Vom Publikum ebenfalls sehr gut aufgenommen wurde auch der dokumentarisch wirkende polnische Spielfilm „MARCH ’68“, der schon am ersten Festivaltag von »Jewcy Movies« im beliebten und geschichtsträchtigen »Filmkunst 66« gezeigt wurde, das schon seit 1971 als gemütliches Festivalkino in Berlin-Charlottenburg gilt.

Zum Abschluss wurde „MARCH ’68“ nochmals im wunderschönen Babelsberger Programmkino »Thalia« gefeiert. Einem Kino, in dem schon zu DDR-Zeiten 1966 „SPUR DER STEINE“ uraufgeführt wurde und das nach der „Wende“ tatsächlich das große Kinosterben überlebte. Mit vier Sälen und 709 Plätzen sind die »Thalia Kinos« nun das modernste Arthouse Programmkino der Stadt Potsdam. Noch dazu erfreuen deren Gäste mit einer rundherum existierenden angenehmen Gastronomie.

Mit erwähntem Film „MARCH ’68“ entsteht der Eindruck, dass die polnischen Filmemacher sich neuerdings wieder vermehrt auf ihre Geschichte der schlechten Behandlung und Vertreibung ihrer jüdischen Mitmenschen besinnen und von daher versuchen diese Misere aufzuarbeiten, indem sie dokumentarisch genauestens recherchierte Szenen verknüpfen.

Diese hohe Quote der Aufarbeitung der polnischen Juden-Misshandlung ist zurzeit besonders dem Programmdirektor Bernd Buder und seinem Team zu verdanken. Was aber keineswegs als Abwendung von der Verantwortung oder gar dem Freispruch der Deutschen in der Verfolgung jüdischer Mitmenschen begriffen werden sollte.

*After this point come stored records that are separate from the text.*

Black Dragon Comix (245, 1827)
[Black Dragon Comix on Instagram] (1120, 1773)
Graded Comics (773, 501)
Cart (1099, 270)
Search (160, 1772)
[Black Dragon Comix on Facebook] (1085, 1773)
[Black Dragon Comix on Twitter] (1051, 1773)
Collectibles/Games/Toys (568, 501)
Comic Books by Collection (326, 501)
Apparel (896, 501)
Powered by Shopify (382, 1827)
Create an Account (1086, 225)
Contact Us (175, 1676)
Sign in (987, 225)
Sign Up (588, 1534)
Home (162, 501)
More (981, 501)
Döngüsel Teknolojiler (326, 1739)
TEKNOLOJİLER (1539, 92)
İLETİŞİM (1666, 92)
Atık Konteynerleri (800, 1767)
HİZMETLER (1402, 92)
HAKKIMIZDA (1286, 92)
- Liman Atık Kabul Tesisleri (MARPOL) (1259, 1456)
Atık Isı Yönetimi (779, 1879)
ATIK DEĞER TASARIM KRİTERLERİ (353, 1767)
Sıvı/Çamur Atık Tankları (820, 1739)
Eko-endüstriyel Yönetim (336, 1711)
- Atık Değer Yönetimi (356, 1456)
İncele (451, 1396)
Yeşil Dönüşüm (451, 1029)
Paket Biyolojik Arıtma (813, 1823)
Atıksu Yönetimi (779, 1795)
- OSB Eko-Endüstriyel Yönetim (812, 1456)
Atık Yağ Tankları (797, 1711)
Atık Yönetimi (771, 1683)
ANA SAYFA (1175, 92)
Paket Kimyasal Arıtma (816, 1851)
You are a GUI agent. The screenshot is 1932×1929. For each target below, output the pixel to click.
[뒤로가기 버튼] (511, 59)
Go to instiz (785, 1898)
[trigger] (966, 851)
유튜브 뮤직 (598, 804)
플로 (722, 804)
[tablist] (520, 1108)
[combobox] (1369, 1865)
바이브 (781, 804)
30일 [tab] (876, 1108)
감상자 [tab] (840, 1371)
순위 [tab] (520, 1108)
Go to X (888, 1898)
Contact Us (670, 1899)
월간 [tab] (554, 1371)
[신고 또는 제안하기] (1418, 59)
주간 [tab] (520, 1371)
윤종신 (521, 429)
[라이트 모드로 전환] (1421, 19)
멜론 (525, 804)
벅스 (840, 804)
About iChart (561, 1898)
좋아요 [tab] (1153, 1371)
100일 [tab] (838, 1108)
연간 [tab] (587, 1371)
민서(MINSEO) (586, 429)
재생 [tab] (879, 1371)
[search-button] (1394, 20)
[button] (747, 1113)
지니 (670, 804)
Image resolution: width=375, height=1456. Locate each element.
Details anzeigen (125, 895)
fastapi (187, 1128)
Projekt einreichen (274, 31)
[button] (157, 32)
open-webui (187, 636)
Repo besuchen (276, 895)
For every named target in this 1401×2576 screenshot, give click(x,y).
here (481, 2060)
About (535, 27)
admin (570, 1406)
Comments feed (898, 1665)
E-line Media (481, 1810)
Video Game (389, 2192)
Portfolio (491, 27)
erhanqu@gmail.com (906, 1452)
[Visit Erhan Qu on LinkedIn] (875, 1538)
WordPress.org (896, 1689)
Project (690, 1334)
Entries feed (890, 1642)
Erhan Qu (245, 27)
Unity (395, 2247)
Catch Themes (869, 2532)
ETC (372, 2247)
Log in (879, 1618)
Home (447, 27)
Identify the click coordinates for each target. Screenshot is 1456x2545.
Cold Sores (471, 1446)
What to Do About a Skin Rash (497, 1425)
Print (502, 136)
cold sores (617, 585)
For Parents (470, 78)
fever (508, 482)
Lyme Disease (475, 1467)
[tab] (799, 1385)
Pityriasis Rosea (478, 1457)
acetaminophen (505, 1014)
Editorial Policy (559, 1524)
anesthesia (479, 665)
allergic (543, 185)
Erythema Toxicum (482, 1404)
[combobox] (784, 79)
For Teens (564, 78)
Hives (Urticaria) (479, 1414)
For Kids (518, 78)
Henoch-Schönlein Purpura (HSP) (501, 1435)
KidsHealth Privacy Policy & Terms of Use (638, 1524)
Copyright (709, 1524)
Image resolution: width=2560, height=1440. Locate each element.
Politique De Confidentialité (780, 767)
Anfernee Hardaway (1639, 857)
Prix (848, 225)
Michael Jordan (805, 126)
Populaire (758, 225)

Nur die polnischen Filmemacher können zurzeit — wenigsten scheint es in Bezug auf das 29. JFBB so zu sein — emotionaler und verständnisvoller und mit mehr Schuld-Bewusstsein mit ihrer Geschichte der Verfolgung von Menschen jüdischen Glaubens umgehen.

Bei uns in Deutschland wurde Martin Walser schon vor vielen Jahren missverstanden als er deutsche Schulen vor eventuell zu übertriebener Aufarbeitung der Vertreibung-Geschichte jüdischer Mitmenschen warnte… Leider hat seitdem aber die Missachtung von Menschen jüdischen Glaubens in Deutschland wieder kräftig zugenommen.